→ PROBLEM DESCRIPTION
The lines to find are those in the entries that hold the word "checkbox"; copy every one of them.

========

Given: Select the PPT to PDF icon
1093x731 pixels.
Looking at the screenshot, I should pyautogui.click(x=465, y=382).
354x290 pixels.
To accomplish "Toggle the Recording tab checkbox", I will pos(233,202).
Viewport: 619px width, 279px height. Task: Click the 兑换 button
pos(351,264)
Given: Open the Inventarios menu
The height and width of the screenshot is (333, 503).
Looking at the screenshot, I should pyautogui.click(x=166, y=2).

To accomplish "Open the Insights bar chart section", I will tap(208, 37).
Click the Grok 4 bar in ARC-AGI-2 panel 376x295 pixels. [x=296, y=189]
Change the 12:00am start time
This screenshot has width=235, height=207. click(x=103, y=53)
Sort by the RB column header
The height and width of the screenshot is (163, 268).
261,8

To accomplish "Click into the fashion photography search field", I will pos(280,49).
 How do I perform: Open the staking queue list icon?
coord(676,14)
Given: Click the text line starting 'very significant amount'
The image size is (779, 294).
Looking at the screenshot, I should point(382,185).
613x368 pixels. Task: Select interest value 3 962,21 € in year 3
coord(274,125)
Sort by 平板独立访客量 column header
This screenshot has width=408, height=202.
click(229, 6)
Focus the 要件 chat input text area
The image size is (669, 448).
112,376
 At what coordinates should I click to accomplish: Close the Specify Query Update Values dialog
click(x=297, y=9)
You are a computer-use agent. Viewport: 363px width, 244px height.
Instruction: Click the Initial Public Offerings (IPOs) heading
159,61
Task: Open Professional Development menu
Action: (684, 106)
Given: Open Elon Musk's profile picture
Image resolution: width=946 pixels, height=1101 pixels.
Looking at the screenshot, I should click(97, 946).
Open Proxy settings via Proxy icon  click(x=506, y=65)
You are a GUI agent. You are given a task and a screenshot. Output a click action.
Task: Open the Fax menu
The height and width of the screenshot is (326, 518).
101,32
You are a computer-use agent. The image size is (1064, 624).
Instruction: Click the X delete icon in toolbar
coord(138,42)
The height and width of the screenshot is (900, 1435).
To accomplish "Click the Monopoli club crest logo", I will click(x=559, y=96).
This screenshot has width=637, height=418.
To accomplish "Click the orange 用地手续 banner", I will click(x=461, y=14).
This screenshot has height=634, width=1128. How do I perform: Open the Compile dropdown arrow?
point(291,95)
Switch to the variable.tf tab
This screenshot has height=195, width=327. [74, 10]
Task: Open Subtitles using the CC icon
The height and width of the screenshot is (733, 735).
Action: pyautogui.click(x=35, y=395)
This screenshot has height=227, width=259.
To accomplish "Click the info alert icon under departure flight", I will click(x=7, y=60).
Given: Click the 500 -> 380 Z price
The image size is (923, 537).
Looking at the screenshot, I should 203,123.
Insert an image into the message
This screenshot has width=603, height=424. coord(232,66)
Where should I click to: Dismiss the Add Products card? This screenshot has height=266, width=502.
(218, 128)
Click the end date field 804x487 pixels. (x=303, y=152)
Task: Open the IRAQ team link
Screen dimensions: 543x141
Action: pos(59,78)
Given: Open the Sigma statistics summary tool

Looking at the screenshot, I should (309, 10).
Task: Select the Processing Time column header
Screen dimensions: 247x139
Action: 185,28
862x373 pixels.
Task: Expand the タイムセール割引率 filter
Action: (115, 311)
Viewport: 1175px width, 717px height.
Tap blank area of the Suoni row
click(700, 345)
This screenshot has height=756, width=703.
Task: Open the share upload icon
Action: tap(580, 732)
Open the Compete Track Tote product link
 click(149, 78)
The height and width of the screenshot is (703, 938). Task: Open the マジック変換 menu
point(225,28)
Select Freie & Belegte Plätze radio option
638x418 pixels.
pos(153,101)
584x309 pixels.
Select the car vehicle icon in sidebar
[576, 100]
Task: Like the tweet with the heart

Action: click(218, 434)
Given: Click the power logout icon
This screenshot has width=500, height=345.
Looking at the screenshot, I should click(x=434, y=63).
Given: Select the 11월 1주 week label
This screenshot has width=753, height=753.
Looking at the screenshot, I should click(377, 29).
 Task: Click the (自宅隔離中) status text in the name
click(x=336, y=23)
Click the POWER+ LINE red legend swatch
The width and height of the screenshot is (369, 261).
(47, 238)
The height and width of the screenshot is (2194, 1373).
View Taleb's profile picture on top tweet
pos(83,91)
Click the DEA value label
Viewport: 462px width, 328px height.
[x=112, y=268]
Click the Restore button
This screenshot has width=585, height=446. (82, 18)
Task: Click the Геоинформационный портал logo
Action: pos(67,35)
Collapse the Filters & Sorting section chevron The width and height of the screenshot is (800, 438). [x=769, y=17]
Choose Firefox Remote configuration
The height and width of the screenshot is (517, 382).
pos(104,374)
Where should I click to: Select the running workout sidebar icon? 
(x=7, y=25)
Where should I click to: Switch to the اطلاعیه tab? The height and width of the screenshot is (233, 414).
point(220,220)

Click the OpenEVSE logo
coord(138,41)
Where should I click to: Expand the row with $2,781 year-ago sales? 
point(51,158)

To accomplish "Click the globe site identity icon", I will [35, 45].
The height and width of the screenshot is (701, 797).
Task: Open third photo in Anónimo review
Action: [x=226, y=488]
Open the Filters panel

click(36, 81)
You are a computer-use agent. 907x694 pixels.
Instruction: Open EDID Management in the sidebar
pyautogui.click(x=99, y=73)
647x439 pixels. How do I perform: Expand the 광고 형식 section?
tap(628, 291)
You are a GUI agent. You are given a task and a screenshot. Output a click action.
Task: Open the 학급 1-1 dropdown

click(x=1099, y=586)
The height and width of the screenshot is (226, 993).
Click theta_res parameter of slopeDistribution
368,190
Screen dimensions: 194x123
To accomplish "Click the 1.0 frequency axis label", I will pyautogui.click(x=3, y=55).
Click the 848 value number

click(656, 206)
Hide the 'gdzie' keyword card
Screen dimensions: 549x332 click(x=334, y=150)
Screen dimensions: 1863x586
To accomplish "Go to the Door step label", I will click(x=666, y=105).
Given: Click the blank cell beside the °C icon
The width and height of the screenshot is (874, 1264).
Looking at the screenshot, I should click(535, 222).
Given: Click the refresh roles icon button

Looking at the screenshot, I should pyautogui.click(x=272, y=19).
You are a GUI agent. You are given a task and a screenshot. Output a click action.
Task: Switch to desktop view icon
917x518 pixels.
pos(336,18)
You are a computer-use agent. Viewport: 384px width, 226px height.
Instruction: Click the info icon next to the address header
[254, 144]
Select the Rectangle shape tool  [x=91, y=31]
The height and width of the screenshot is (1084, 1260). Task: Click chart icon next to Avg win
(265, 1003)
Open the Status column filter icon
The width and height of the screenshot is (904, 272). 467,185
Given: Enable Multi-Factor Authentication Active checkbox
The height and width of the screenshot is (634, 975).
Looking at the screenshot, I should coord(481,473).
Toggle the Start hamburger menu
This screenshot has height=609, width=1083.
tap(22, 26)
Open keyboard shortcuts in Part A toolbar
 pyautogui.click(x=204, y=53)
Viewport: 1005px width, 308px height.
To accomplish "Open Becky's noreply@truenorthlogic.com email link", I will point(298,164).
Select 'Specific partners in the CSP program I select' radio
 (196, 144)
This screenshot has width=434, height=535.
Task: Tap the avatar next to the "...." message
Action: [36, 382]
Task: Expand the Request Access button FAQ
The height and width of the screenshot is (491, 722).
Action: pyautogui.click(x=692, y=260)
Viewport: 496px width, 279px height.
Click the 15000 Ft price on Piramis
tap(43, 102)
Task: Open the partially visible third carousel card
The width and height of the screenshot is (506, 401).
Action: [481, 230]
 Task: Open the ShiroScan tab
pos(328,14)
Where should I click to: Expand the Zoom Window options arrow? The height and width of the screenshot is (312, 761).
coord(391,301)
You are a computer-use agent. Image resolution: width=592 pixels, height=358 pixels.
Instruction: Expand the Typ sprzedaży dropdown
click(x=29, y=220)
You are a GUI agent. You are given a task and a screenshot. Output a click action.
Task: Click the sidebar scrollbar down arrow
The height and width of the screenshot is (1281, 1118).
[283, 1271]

========

→ OUTPUT OF THE TASK
To accomplish "Toggle the Recording tab checkbox", I will pos(233,202).
Given: Enable Multi-Factor Authentication Active checkbox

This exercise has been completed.